START PASSAGE PROVIDED

1914—Swift new communications technology helps ignite World War I. After the assassination of Archduke Ferdinand in Sarajevo, Serbian diplomats, who were raised in the slow-moving era before telegraphs, are stymied by an ultimatum from the Austro-Hungarian Empire to give an explanation for the shooting within 48 hours or face invasion. The Serbs miss the deadline, and the war is on.
1922—The 1920s roar forward, with advertising setting the pace. A Dupont ad celebrates the time-saving genius of the chemical engineer: “It is he who has helped make your minutes as long as your great grandfather’s hours.”
1931—The legendary “Speed Ball” is held at London’s Dorchester Hotel to celebrate the fact that Britons hold world speed records on land, air, and sea. The old nobility of landed gentry mix with new nobility of mobility, including Sir Malcolm Campbell, who will later set both land and water speed records.
1937—Dale Carnegie’s book, How to Win Friends and Influence People, is a phenomenal best-seller, in large part because it shows time-starved readers how to make friends in a hurry.
1940s—The advanced mass production techniques that helped win World War II are applied to civilian life. Now even towns can be quickly mass produced, notably instant suburbs such as Levittown, Pennsylvania. But some critics complain that these new towns aren’t really communities; they’re merely a collection of houses thrown up hastily without paying attention to the important connecting tissue of neighborhood shops and public life.
1951—Long-distance dialing is introduced, bringing the whole nation within earshot.
1953—Carl Swanson introduces the first TV dinner: turkey, gravy, cornbread, peas, and sweet potatoes.
1958—Cosmopolitan predicts that in the future we will spray the aroma of bacon frying or fresh-baked bread around our kitchens as we prepare dinner in the microwave. They’re only half right. Everyone’s in too much of a hurry to bother with the smells.
1960s—People are beginning to wonder what happened to all the leisure promised by time-saving devices. Studies show that the amount of time spent on household chores has dropped a bit since the 1930s, but driving, shopping, and longer hours at work have more than filled up the time.
1964—Bob Dylan turns the Beatles on to pot, an early sign of the soon-to-be-widespread marijuana craze. For the first time in a century a social trend seems to turn its back on speed in favor of “mellowing out.”
1971—Madison Avenue realizes that faster-paced TV ads can make the same pitch in half the time. Almost overnight the standard one-minute commercial shrinks to 30 seconds and, according to time expert Ralph Keyes, the tempo of American life will never be the same again. By the 1980s, many commercials will be 15-second furies of fast-talking salesmanship.
1973—Federal Express service begins, further quickening the pace at which white-collar America works.

END PASSAGE PROVIDED

### [WHAT TO DO]
In the timeline above, what length did the standard one-minute TV commercial shrink to in 1971?

START EXTRACTED INFORMATION

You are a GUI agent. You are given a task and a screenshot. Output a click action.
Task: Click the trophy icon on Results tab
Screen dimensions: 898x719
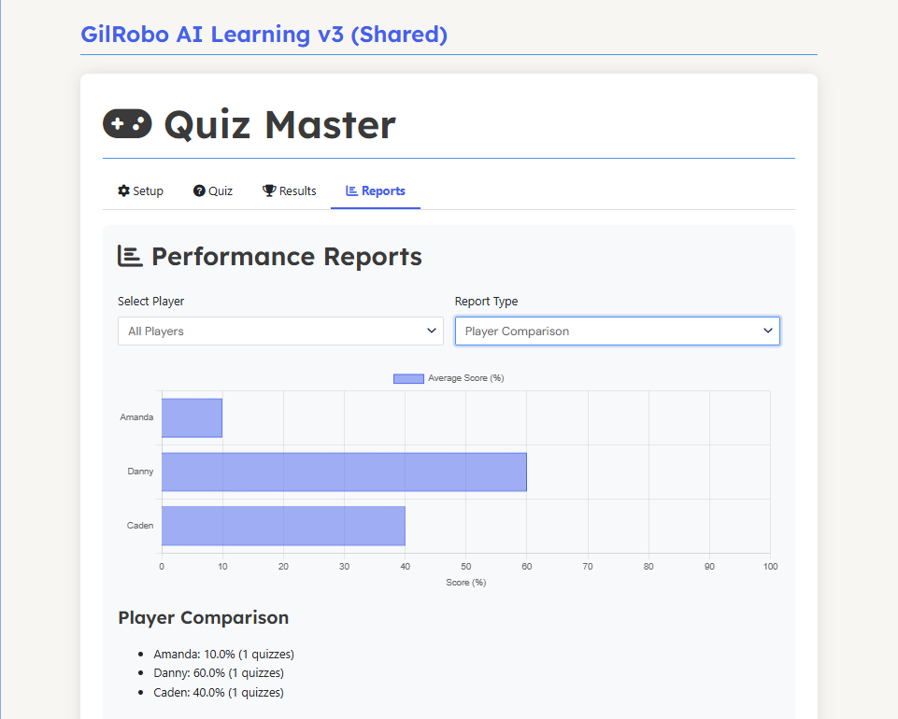[269, 190]

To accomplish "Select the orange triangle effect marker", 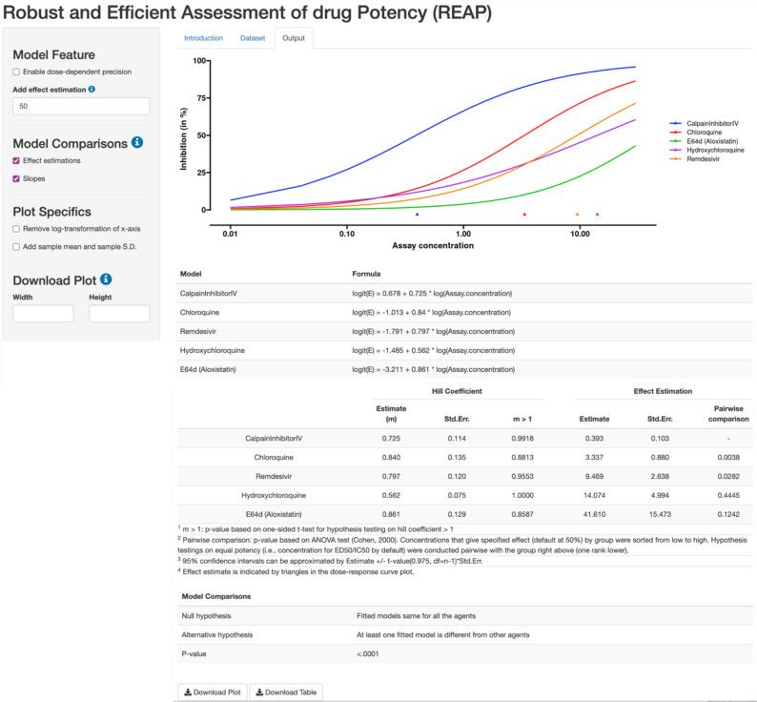I will pyautogui.click(x=577, y=215).
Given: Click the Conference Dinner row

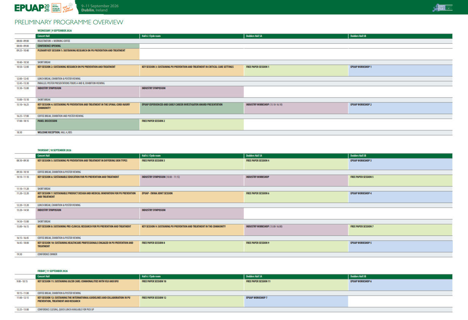Looking at the screenshot, I should 47,254.
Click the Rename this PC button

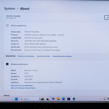[x=107, y=18]
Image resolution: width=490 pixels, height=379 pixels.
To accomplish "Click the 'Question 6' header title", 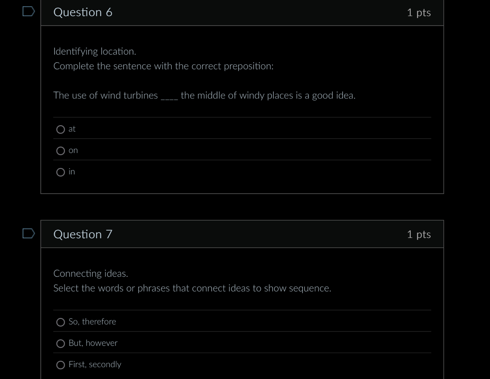I will (x=83, y=12).
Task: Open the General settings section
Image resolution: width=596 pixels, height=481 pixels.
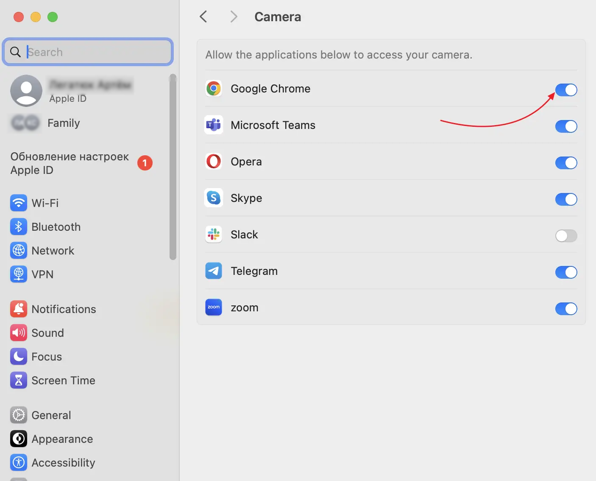Action: (51, 415)
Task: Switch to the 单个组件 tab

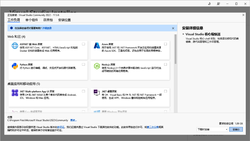Action: pyautogui.click(x=32, y=20)
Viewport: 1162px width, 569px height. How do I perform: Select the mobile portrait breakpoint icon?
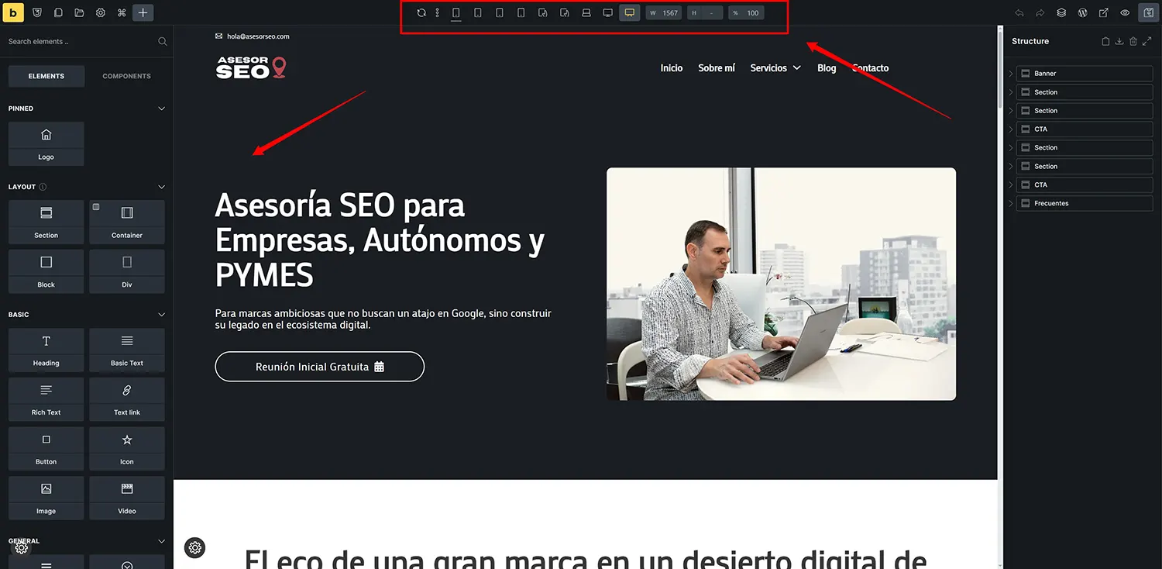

END EXTRACTED INFORMATION

### [RESULT]
30 seconds